Las relaciones entre los anfitriones con los chinos se tensaron en plena justa
Los juegos se desarrollaban, mientras China desarrollaba pruebas nucleares. | Getty Images

Los Juegos Olímpicos de Tokyo 1964 fueron programados en el mes de octubre para evitar el impacto de un tifón en los meses de julio y agosto, pero las tensas relaciones entre China y Japón tuvieron un capítulo durante la justa; afortunadamente lejos del deporte pero si en el corazón de la relación entre ambas naciones.

Tokyo 1964 vivía su séptimo día de competencias y pese a la tregua existente por la celebración de los juegos, el gobierno Chino no respetó el acuerdo y el 16 de octubre de 1964 hizo su primera prueba en la historia de un arma nuclear.

La bomba, denominada “596” era un proyecto de la República Popular de China, nombrado de esa forma por ser autorizado y desarrollado desde junio (sexto mes) de 1959.

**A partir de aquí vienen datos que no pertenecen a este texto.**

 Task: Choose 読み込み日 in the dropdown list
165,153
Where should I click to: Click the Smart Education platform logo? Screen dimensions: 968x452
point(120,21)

El sitio de las pruebas nucleares fue Lop Nor localizado entre el desierto de Taklamakán y el desierto de Gobi, al sur de las montañas Kuruktag, al noreste de China. Históricamente era un gran lago que hoy está totalmente seco, de tal forma que en la actualidad es conocido como el desierto de Lop.

Los acuerdos no se respetaron, al grado que los organismos de inteligencia de Estados Unidos también fueron sorprendidos por la prueba china de 1964. Todo indicaba que la prueba se realizaría a finales del año o incluso hasta 1965.

La primera bomba atómica china se trataba de un arma de implosión pese a utilizar uranio-235. Cabe destacar que en aquellos años no existía aún la tecnología de producción de plutonio. La prueba tuvo un rendimiento de 22 kilotones.

China se las arregló para hacer su prueba en pleno desarrollo de los Juegos Olímpicos Tokyo 1964, un hecho que marcó las relaciones entre Japón y China.